Pour qui lirait ce conte en simple profane c'est à dire sans savoir qu'il contient un enseignement secret ou sans être capable de le décoder, la question resterait en suspens de savoir pourquoi le repas se prépare sous terre et non dans le palais de Riquet à la Houppe ?

Oui, pourquoi cette cuisine souterraine au milieu d'un bois ?

Alors que - nous dit Perrault - la princesse se promène en rêvant "profondément". Si l'on a pas compris qu'il s'agit là d'une vision de l'alchimie souterraine de l'Initiation l'on passe à côté de bien des choses:

"Altere, cherche Bible et Vitriol Atlante" lisions-nous dans le "Tire la chevillette, la bobinette cherra" du Petit Chaperon Rouge... Voici le Vitriol offert à la princesse.
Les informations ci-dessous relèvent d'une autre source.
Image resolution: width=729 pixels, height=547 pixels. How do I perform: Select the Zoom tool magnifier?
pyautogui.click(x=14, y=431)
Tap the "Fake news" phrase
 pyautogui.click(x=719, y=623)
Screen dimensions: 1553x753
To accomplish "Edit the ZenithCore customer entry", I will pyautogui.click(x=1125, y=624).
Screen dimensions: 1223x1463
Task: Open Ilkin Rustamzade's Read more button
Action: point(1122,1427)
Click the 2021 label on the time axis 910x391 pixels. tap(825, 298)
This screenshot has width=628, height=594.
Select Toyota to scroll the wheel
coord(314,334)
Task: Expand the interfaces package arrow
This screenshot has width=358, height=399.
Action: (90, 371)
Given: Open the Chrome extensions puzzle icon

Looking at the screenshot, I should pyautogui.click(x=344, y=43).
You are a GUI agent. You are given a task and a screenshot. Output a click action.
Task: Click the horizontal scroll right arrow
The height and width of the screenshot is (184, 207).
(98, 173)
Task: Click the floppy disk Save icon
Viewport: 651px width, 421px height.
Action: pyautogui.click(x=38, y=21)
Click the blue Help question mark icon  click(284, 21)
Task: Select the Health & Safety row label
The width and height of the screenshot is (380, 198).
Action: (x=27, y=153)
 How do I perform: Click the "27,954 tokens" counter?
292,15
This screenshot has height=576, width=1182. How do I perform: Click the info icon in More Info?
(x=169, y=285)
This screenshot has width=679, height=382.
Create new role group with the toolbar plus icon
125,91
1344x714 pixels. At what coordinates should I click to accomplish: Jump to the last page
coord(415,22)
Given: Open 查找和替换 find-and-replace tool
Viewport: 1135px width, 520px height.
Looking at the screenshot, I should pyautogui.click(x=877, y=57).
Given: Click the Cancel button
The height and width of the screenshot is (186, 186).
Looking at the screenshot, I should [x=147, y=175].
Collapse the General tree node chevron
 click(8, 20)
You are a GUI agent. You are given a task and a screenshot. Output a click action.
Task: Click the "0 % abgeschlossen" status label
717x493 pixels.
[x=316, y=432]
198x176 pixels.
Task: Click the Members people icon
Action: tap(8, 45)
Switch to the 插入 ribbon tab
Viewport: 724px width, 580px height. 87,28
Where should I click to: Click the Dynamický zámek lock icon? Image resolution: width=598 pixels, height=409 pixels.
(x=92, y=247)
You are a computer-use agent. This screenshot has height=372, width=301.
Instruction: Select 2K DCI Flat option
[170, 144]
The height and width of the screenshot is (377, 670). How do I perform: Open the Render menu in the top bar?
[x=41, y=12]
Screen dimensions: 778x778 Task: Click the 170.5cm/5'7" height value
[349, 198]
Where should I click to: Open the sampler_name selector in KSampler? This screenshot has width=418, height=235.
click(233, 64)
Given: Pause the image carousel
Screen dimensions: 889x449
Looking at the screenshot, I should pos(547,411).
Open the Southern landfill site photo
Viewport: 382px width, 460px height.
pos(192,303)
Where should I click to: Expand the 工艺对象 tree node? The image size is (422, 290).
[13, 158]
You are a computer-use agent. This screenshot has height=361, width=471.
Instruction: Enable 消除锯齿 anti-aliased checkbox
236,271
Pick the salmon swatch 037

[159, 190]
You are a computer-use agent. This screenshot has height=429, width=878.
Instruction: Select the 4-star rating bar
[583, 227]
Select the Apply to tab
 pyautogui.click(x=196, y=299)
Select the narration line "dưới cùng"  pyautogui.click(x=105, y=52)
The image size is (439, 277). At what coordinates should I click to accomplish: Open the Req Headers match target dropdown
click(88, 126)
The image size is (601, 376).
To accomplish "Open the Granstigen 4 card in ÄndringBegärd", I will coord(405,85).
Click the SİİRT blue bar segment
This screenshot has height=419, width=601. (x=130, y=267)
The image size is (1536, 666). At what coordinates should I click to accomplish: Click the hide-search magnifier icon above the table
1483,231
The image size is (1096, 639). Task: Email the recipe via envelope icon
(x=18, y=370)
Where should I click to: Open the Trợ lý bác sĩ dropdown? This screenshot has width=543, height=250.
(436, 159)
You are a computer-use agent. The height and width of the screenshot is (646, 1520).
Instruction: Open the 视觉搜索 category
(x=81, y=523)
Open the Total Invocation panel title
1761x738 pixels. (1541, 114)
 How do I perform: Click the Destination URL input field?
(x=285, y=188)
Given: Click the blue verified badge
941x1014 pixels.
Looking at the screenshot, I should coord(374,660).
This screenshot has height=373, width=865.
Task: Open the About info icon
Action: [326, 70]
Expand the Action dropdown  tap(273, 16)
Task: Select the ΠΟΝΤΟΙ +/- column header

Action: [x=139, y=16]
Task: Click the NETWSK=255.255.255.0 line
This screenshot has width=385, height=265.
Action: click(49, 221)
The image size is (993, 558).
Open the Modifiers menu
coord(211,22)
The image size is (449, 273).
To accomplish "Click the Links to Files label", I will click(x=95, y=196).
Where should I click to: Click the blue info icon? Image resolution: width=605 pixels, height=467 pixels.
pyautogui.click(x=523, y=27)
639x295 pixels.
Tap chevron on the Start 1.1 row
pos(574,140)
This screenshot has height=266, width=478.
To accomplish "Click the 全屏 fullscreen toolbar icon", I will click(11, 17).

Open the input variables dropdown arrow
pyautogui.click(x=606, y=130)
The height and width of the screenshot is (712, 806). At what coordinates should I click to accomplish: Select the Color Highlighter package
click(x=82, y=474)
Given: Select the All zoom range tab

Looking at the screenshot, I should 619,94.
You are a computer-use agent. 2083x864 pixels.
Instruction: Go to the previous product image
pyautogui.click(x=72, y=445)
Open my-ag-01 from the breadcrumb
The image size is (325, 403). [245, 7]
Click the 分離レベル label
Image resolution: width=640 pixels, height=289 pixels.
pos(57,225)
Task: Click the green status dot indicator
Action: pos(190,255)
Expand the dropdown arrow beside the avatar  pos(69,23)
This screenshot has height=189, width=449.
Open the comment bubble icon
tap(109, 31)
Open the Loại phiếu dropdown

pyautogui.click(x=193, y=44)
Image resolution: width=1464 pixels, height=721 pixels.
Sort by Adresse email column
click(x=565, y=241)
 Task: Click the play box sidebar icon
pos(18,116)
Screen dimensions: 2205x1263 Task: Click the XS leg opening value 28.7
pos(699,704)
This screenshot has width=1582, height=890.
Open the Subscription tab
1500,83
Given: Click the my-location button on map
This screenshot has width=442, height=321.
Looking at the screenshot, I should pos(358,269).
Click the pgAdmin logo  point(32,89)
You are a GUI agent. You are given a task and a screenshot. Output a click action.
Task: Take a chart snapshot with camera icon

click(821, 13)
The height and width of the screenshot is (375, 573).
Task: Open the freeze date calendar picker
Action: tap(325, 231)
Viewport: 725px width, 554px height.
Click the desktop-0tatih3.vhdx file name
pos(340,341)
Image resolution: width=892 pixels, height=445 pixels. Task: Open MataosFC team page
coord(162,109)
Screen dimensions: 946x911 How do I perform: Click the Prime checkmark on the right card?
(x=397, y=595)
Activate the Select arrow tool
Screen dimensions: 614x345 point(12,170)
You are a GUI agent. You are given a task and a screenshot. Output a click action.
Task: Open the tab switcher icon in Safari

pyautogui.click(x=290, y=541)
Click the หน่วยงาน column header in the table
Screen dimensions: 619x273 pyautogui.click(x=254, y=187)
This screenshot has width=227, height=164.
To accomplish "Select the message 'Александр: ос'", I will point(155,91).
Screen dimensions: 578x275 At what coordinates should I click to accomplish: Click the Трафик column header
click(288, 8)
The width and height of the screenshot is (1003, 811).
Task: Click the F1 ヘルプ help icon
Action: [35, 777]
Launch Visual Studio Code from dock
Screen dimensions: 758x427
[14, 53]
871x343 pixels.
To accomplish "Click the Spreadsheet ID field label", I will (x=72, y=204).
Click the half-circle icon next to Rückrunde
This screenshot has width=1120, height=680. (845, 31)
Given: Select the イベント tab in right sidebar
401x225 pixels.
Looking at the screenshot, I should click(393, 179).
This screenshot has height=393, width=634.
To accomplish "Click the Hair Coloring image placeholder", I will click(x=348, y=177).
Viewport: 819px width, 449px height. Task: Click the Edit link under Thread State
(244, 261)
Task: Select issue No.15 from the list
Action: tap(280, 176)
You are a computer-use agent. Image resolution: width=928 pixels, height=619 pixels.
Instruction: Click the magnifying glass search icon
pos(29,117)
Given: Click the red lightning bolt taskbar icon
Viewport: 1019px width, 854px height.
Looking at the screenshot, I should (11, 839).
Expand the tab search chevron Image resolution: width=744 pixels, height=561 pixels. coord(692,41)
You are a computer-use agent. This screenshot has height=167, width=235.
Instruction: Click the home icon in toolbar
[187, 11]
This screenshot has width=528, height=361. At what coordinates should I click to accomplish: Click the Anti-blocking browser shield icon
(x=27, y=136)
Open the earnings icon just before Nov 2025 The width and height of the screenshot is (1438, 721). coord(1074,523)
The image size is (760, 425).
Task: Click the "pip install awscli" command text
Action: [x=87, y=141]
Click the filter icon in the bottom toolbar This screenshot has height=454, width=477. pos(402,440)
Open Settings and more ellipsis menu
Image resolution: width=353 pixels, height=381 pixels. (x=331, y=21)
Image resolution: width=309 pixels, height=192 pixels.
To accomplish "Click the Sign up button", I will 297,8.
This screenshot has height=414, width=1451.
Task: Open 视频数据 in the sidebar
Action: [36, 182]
En descendant au plus profond d'elle-même, en rectifiant son être, en se convertissant la princesse va finir par trouver la pierre cachée, c'est à dire la doctrine secrète.

Il n'y a pas d'incompatibilité entre la voie biblique et la voie de recherche de cette pierre cachée. Ne lisons-nous pas dans le Livre saint:

- "Il est céphas (la pierre, le roc), son oeuvre est parfaite car toutes ses voies sont le Droit. C'est un Dieu fidèle et sans iniquité. Il est rectitude et justice" (Deutéronome 32,4).

Et, dans sa première épître aux Corinthiens, Saint Paul n'oublie pas d'expliquer que cette pierre cachée, ce rocher spirituel est le Christ (1Cor. 10,4).

Donc le rêve profond de la princesse, son extase (ex-stasis = hors de soi) va lui permettre de trouver la vérité qui, seule, peut lui ouvrir les Noces mystiques.

- "Je connais un homme dans le Christ qui, voici quatorze ans, - était-ce en son corps ? je ne sais; était-ce hors de son corps ? je ne sais, Dieu le sait, - fut ravi jusqu'au troisième ciel. Et cet homme-là - était-ce en son corps ? était-ce sans son corps ? je ne sais, Dieu le sait, - je sais qu'il fut ravi jusqu'au paradis où il entendit des paroles ineffables" (2 Cor. 12,2-4).

Remarquons bien que si nous croyons être pour quelque chose dans ce jeu, nous nous trompons: "l'Homme s'agite et Dieu le mène", disait une grande voix... En fait tout est prévu par la prescience divine. Perrault ne veut pas que nous ayons un doute à ce sujet:

- "Le lendemain les noces furent faites, ainsi que Riquet à la Houppe l'avait prévu, et selon les ordres qu'il en avait donnés longtemps auparavant".